• WORK INSTRUCTION: Restate exactly the lines from the top of the listing below to the line containing "Forschungskolloquium Technische Informatik"; the remaining lines are not wanted.

--------------------

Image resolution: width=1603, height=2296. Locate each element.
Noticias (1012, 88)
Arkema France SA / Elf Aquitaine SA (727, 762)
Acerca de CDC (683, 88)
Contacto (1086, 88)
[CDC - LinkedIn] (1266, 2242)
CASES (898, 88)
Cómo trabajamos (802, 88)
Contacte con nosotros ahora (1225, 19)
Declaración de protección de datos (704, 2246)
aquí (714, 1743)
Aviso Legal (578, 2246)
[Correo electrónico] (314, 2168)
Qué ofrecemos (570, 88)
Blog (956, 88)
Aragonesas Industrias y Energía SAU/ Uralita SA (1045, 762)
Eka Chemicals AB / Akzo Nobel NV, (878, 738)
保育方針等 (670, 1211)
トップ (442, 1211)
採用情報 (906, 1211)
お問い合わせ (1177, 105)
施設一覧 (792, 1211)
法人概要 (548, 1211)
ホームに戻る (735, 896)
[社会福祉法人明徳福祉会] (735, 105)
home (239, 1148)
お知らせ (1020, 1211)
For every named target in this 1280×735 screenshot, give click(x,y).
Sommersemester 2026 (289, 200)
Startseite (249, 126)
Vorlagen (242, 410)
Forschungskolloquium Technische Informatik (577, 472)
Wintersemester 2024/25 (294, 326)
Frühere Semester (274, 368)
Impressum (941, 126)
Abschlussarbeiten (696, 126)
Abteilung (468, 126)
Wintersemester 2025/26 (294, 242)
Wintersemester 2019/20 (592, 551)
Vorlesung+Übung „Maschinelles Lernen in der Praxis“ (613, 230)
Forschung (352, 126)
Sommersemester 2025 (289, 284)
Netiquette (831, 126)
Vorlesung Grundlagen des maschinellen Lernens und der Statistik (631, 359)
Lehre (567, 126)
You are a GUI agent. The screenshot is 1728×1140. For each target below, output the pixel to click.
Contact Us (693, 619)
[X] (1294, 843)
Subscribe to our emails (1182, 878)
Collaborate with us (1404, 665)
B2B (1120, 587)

--------------------

• EXPECTED OUTPUT:
Image resolution: width=1603, height=2296. Locate each element.
Noticias (1012, 88)
Arkema France SA / Elf Aquitaine SA (727, 762)
Acerca de CDC (683, 88)
Contacto (1086, 88)
[CDC - LinkedIn] (1266, 2242)
CASES (898, 88)
Cómo trabajamos (802, 88)
Contacte con nosotros ahora (1225, 19)
Declaración de protección de datos (704, 2246)
aquí (714, 1743)
Aviso Legal (578, 2246)
[Correo electrónico] (314, 2168)
Qué ofrecemos (570, 88)
Blog (956, 88)
Aragonesas Industrias y Energía SAU/ Uralita SA (1045, 762)
Eka Chemicals AB / Akzo Nobel NV, (878, 738)
保育方針等 (670, 1211)
トップ (442, 1211)
採用情報 (906, 1211)
お問い合わせ (1177, 105)
施設一覧 (792, 1211)
法人概要 (548, 1211)
ホームに戻る (735, 896)
[社会福祉法人明徳福祉会] (735, 105)
home (239, 1148)
お知らせ (1020, 1211)
For every named target in this 1280×735 screenshot, give click(x,y).
Sommersemester 2026 (289, 200)
Startseite (249, 126)
Vorlagen (242, 410)
Forschungskolloquium Technische Informatik (577, 472)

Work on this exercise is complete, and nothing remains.